EVERYDAY MAINTENANCE PACK ITEMS:

  • PAINT PENS are a great invention. Found in art supply stores, they come in a dizzy variety of colors and felt tip sizes, but basic black in a size just under the big fat one is SO handy for sprucing up signs or painting emergency notes on any old piece of plywood. I've made many a basic sign blank out of pine (say, 1x6 or 1x8) when I'm painting something else at home, so that I have a supply of primed and white- painted blanks. (Yes, pine, not plywood, because the glue in plywood is very attractive to our woodland friends with large front teeth.) Then needed signs can be nicely lettered with paint pens; the lettering lasts for some years, and can always be spruced up when you pass by with your paint pen.
  • RATCHET WRENCH, 3 SOCKETS (7/16", 1/2", 9/16"), 5" EXTENSION, AND 3 HAND WRENCHES (1 CLOSED, 1 OPEN END EACH) OF SAME SIZES: a good way to mount signs and trail register boxes is with so-called lag bolts, a hex-head bolt with a sharp end that can be screwed into a tree or post after a few taps on the head with your hatchet head's back end.
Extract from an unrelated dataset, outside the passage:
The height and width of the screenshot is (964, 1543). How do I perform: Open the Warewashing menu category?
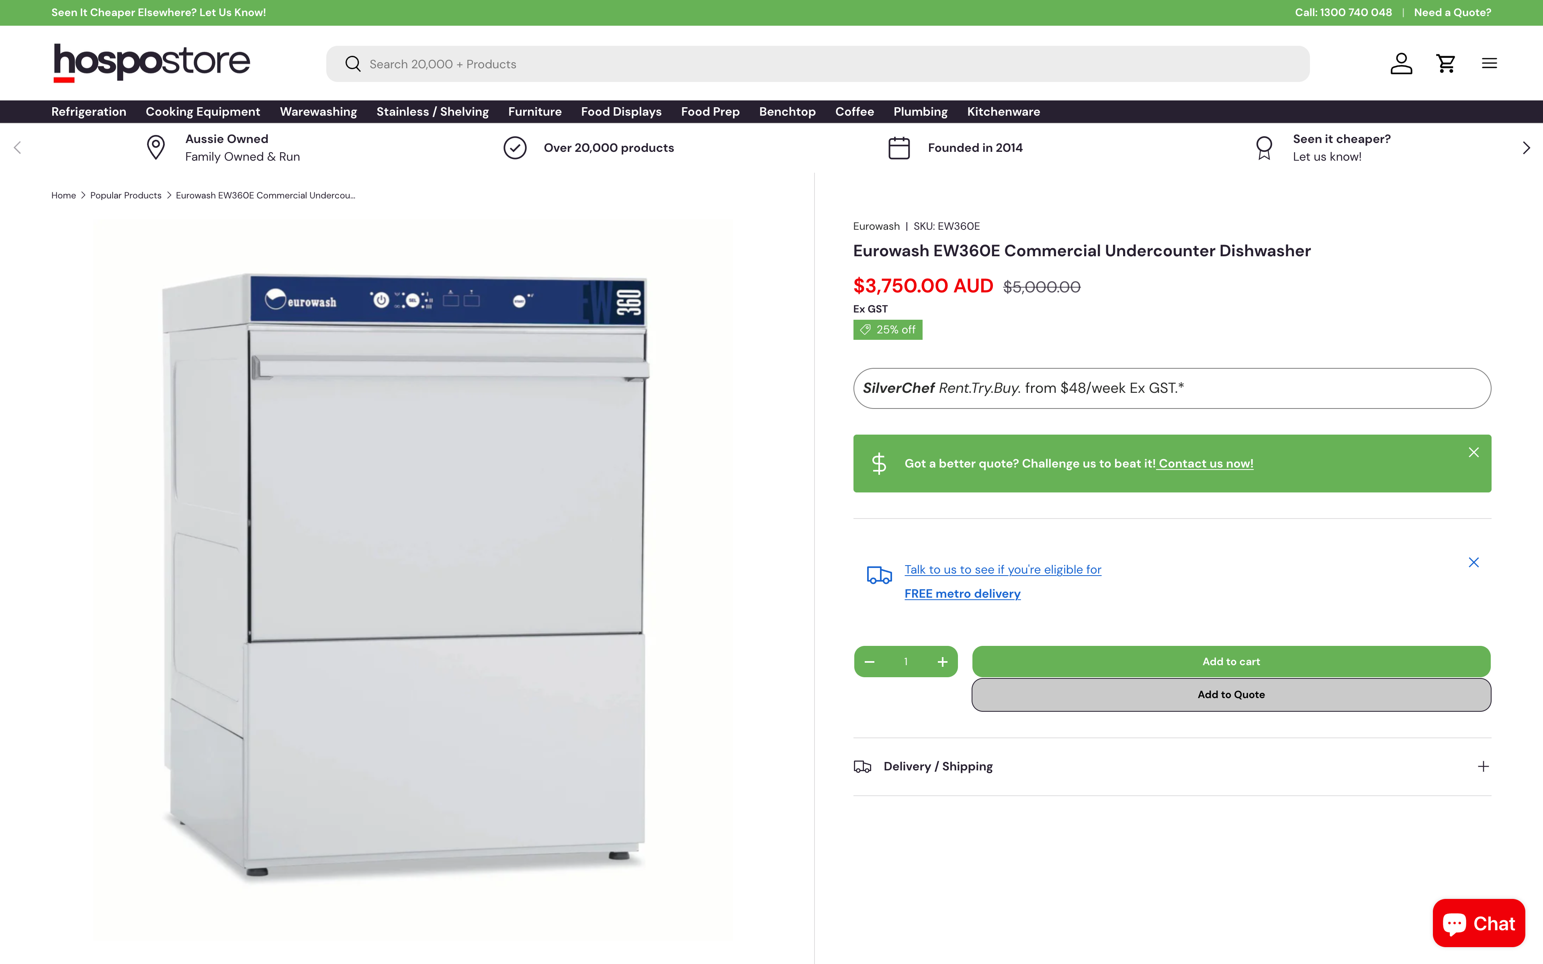coord(318,112)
The trouble is that these are much easier to drive in if you have a socket wrench, which hardware requires the assortment of tools above to cover most bolt sizes and common situations. The bigger trouble is that these bolts have to be backed out of trees periodically or tree growth will tear the back right out of a box or break a sign; hence, the constant assortment to cover a multitude of possibilities in the field. The hand wrenches will enable you to work harder on a truly stuck bolt (and many will break off in the tree rather than back out!), and the 5" extension will enable you to turn a bolt deep inside a register box. For all the same reasons I carry an assortment of 1/4" lag bolts (7/16" head), washers, and short 1/4" bolts with nuts in case of tool crash. Yes, the pack is heavy, but eating all those cake mixes that need frosting built this fabulous and capable body. It's my duty.